> _Brano proposto_
################
La pista del "Rosso del Mugello"
Per quattro degli otto duplici omicidi sono stati condannati - con l'ipotesi di concorso - i "compagni di merende" Mario Vanni e Gianfranco Lotti, amici di Pietro Pacciani, accusato di essere il Mostro, ma morto prima di arrivare a sentenza.
Personalmente sono convinto che i due, con i delitti che sconvolsero Firenze e dintorni, non c'entrino, e che, piuttosto, sia meritevole di attenzione la pista del "rosso del Mugello", un cacciatore - morto nel 2009 - che viveva appunto nella zona e che avrebbe avuto contatti con la Procura e lavorava a detta dei suoi familiari con Pier Luigi Vigna.
Di recente, da consulente della difesa di un parente di una delle vittime, mi son visto precludere - così come il legale ed altre CTP di una dei familiari di una vittima - la possibilità di accesso agli atti, ed il rigetto di nuova riapertura indagini da parte delle pm Ornella Galeotti e Beatrice Giunti.
In realtà, non ci hanno fatto fare alcun confronto genetico, essendoci un DNA da confrontare del nostro sospettato ne tanto meno l'accesso ai reperti per confronti testimoniali, antropometrici su foto sospettato-identikit, oltre che fonici e grafologici - lamenta comunque da ex consulente di parte - tante cose non tornano e lo dimostreremo. La verità non è ancora venuta a galla. L'ordinanza delle Pm e le motivazioni per cui l'istanza è stata rigettata è priva di documentazione allegata e quindi non si è affatto indagato a fondo per smentire questa ipotesi ricca di elementi indiziari che avevamo illustrato. Poi ci sono dei punti da chiarire e che sono del tutto inverosimile con i fatti accaduti e le normative vigenti.
################
> _Consegne_
1 - Nel brano sulla pista del "Rosso del Mugello", quali amici di Pietro Pacciani sono stati condannati per quattro degli otto duplici omicidi?
2 - Prosegui il brano sulla pista del "Rosso del Mugello" a partire dall'ultima frase riportata.

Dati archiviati
################
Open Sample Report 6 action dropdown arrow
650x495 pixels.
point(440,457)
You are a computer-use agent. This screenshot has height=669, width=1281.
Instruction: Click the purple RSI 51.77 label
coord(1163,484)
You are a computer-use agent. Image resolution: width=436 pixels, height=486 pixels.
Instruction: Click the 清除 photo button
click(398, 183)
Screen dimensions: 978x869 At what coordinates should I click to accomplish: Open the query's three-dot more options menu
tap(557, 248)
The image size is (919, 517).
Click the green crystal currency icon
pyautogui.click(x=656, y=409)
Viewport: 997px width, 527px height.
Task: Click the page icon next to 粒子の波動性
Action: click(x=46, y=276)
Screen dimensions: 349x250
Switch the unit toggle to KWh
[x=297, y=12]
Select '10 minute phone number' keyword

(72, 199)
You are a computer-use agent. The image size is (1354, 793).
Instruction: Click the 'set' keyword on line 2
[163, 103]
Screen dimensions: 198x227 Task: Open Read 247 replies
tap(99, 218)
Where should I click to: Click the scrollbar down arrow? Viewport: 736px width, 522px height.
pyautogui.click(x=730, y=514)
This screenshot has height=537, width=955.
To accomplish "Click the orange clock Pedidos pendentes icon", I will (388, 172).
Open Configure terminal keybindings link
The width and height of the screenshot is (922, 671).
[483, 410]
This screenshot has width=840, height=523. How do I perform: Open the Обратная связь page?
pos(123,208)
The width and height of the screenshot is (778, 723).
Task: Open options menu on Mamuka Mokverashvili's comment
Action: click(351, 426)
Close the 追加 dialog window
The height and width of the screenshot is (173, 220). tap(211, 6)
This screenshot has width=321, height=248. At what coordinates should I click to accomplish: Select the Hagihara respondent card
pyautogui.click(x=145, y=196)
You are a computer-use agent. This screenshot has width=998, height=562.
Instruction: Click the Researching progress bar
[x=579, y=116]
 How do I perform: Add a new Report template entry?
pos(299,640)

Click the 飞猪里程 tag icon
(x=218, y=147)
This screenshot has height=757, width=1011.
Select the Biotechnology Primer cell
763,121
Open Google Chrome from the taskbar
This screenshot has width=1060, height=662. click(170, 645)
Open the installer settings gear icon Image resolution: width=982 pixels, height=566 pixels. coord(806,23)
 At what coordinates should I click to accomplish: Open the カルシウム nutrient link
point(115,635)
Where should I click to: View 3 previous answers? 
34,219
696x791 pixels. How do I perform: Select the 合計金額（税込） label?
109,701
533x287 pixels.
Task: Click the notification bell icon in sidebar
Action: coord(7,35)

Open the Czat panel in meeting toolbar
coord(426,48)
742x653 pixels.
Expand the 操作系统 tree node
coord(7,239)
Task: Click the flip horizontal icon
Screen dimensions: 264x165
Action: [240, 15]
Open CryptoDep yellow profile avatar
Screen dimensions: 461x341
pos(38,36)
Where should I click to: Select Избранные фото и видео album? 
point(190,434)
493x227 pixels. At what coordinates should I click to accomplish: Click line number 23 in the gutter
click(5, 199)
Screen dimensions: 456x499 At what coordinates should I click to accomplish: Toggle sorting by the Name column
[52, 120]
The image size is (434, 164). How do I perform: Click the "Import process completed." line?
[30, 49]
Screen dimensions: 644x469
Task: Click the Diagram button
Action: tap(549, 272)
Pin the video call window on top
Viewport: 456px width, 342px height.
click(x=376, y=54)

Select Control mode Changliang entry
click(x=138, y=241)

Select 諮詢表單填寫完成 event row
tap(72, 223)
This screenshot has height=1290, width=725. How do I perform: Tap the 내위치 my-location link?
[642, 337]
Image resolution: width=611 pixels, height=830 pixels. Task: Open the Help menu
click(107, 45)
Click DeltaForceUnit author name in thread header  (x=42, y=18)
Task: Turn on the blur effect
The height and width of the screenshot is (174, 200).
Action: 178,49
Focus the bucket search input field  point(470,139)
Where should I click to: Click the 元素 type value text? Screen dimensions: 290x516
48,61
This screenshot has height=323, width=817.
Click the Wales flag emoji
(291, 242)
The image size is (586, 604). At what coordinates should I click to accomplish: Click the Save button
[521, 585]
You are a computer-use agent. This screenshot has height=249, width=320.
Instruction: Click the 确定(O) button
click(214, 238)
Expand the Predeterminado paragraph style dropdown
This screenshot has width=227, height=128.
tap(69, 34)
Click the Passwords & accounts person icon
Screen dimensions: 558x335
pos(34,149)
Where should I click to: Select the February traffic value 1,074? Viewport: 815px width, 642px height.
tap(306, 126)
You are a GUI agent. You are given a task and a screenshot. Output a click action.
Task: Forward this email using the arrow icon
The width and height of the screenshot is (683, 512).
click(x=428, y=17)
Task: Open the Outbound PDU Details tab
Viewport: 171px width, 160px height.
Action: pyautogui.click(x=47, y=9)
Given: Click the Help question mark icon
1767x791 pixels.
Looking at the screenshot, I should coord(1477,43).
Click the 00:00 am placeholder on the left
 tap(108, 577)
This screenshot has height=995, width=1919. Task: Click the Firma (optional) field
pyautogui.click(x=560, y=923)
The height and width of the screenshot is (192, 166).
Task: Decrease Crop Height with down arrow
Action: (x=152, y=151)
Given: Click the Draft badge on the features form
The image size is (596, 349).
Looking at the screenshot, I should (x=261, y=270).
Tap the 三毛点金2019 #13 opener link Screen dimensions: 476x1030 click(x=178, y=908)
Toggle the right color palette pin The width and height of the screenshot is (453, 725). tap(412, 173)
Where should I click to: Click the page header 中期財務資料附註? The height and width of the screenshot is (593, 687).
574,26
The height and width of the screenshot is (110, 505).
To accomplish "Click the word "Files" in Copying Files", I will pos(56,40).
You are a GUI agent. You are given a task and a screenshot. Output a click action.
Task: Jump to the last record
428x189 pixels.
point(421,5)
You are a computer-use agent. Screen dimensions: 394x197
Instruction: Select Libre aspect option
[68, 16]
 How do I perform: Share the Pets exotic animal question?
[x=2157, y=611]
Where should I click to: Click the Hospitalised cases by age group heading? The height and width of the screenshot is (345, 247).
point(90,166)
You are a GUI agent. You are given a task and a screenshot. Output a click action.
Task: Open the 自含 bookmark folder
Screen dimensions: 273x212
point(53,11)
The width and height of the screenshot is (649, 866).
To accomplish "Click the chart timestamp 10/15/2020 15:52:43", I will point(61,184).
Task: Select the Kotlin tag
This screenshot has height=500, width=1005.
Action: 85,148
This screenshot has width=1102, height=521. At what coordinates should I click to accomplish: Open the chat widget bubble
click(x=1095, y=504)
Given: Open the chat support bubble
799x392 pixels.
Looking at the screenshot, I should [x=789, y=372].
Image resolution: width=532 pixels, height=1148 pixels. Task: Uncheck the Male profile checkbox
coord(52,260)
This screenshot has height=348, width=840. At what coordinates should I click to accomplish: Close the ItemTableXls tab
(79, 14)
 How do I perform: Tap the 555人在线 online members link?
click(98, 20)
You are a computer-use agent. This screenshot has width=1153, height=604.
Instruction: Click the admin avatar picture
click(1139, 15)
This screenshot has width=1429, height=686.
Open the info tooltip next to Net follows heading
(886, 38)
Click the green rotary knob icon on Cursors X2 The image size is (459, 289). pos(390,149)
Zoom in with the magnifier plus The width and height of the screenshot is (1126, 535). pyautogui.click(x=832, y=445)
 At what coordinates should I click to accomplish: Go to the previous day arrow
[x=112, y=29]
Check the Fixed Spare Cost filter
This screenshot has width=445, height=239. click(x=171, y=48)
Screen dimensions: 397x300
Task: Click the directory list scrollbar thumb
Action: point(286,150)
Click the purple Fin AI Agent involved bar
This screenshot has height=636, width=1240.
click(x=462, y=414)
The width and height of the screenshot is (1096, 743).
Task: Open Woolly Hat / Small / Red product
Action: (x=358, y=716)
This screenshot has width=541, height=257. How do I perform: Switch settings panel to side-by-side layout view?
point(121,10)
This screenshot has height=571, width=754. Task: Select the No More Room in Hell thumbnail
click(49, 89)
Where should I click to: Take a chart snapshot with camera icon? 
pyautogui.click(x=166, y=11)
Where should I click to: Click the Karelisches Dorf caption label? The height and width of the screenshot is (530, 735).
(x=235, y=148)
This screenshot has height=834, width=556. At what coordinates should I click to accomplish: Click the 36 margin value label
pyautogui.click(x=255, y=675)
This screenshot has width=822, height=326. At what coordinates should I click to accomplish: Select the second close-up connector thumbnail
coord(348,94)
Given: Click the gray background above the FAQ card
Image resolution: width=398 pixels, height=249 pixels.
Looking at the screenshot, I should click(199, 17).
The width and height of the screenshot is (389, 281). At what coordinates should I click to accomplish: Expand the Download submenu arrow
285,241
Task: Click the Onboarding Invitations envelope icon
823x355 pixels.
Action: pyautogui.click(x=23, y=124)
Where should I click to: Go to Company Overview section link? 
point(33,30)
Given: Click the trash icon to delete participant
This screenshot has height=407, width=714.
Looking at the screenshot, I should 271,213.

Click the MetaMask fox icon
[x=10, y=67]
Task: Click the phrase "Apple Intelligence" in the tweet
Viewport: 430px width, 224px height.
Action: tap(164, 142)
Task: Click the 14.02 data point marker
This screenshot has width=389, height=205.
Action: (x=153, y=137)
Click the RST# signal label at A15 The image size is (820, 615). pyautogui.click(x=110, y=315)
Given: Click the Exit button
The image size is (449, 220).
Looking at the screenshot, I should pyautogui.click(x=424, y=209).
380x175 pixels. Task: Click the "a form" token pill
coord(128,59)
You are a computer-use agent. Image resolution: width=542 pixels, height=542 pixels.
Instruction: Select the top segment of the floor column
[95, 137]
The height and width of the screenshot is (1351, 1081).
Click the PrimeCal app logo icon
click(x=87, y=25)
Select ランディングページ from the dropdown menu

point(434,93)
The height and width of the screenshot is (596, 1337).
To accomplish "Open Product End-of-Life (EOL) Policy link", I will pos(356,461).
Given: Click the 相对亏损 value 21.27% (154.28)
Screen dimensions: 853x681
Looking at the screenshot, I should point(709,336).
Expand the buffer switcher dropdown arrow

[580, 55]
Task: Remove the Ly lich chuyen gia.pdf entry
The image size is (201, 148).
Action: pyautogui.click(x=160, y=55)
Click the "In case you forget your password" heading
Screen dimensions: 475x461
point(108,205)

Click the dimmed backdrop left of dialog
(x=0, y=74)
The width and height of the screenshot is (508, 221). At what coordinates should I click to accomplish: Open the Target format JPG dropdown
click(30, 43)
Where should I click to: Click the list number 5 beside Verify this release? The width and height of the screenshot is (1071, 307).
################
> _Risposte_
1 - Mario Vanni e Gianfranco Lotti.

2 -
Vedi la vendita all'asta di un'arma rubata che doveva, per legge tornare al proprietario o a presunti verbali di riconoscimento, citati ma o forniti alla difesa che sono stati smentiti dai diretti interessati. Per finire: la pistola. Siamo sicuri che l'arma venduta all'asta nel 1972 è la stessa del furto dell 'armeria di Borgo San Lorenzo?
Io non ci metterei la mano sul fuoco... Abbiamo un attuale proprietario, perché la procura non accerta direttamente se si tratta dello stesso modello long riffle. Oppure èuna short riffle? Non mi par proprio che siano state condotte indagini così capillari che smentiscono questa pista.